日本のレジェンド

「大衆」と「芸術」の頂点に立つ男、北野武の功績とその「仕事スタイル」

文化 Cinema

日本のお笑い界トップの芸人として活躍する一方で、海外ではフランス政府から勲章を授与されるほど芸術家としての名声を確立した北野武。常に「大衆性」と「芸術性」の両輪で最前線を突き進んできた。

2つの名前を駆使して

2016年10月にフランスのレジオン・ドヌール勲章を受勲し、その前人未到のキャリアにさらなる彩りを加えた北野武。「芸術ジャンルの限界をやすやすと乗り越え、演劇・テレビ・映画・文学などの約束事を変革し、現代のアートシーンに影響を与えた」のが受賞理由だ。つまり、その前提には北野武という不世出の表現者の活動全般への深い理解があったわけだが、映画監督として北野しか知らない海外の人に、その功績を過不足なく正確に伝えるのはとても難しい。その理由は、今から28年前に『その男、凶暴につき』で映画監督としてのキャリアをスタートさせる前から、彼が10年近くにわたって「日本で最も人気のあるお笑い芸人」であったという事実だけではない。その後も、彼は右手にはお笑い芸人としての大衆性を、左手には映画作家としての芸術性を抱えながら、そのどちらの手も一度たりとも放さず、30年近くにわたって最前線で走り続けるというアクロバティックなキャリアを歩み続けているのだ。

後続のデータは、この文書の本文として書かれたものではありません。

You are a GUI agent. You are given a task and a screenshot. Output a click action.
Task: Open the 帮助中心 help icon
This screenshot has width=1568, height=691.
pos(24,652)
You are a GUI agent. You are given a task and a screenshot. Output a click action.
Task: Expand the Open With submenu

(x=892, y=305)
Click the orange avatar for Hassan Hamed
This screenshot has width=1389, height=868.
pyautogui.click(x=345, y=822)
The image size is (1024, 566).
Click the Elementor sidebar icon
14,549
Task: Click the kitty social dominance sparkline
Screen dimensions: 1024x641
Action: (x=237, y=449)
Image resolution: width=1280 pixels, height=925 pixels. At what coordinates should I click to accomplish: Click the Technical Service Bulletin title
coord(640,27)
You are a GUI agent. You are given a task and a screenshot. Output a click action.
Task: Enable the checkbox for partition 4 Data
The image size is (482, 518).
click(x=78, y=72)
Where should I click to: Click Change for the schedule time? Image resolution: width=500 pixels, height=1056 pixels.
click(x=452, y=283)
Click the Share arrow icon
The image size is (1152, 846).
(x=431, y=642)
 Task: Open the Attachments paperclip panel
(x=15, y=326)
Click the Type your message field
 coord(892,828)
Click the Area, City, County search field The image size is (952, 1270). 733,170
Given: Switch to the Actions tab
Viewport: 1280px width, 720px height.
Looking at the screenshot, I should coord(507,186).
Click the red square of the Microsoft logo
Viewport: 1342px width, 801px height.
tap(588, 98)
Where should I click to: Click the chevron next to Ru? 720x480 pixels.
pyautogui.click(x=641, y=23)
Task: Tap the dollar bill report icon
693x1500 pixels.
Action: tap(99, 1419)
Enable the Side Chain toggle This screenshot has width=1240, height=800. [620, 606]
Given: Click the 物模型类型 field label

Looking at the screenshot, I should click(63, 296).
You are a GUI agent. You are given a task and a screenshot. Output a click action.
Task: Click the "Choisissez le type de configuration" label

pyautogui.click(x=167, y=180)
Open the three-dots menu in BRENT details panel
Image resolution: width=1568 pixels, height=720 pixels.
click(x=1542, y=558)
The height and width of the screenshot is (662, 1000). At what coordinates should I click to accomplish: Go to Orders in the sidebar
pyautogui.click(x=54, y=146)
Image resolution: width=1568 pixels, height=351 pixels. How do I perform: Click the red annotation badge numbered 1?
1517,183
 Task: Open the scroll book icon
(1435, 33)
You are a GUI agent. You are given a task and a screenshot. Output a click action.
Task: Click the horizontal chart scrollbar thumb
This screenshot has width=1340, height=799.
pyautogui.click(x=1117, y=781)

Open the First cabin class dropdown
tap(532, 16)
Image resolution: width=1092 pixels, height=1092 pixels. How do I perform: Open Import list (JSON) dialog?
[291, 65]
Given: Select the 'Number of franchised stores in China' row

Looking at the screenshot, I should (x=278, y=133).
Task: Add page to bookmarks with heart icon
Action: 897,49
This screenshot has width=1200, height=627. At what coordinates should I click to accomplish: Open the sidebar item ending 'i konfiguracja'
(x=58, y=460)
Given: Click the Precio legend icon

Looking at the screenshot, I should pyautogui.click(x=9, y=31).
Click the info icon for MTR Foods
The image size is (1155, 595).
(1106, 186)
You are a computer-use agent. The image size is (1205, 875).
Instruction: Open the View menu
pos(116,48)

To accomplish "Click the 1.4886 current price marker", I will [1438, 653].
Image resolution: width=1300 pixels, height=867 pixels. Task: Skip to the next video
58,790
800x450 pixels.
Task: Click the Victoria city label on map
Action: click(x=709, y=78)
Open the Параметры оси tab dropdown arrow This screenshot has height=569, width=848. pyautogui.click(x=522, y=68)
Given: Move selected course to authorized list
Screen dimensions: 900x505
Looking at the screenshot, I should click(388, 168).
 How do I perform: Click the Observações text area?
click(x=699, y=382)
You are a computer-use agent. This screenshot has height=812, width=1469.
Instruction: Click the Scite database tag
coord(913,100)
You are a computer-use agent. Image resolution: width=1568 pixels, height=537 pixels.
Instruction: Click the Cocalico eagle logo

北野武の仕事はお笑い芸人、映画監督だけにとどまらない。彼は(その大半の作品で自身も出演者の1人である)映画作家となる前から、1983年の大島渚監督『戦場のメリークリスマス』を筆頭に、個性派俳優として国内外のさまざまなジャンルの映画作品、そして国内のドラマ作品で評価を得てきた。また、ラジオDJやCMタレント、テレビの教養番組やニュースショーのコメンテーターとして活躍する一方で、作家として小説を書き、画家として個展を開いてきた。

「第8回したまちコメディ映画祭」の「ビートたけしリスペクトライブ」で、出演者らと歌うたけし。同映画祭でコメディ栄誉賞受賞(2015年9月22日 東京都台東浅草/時事)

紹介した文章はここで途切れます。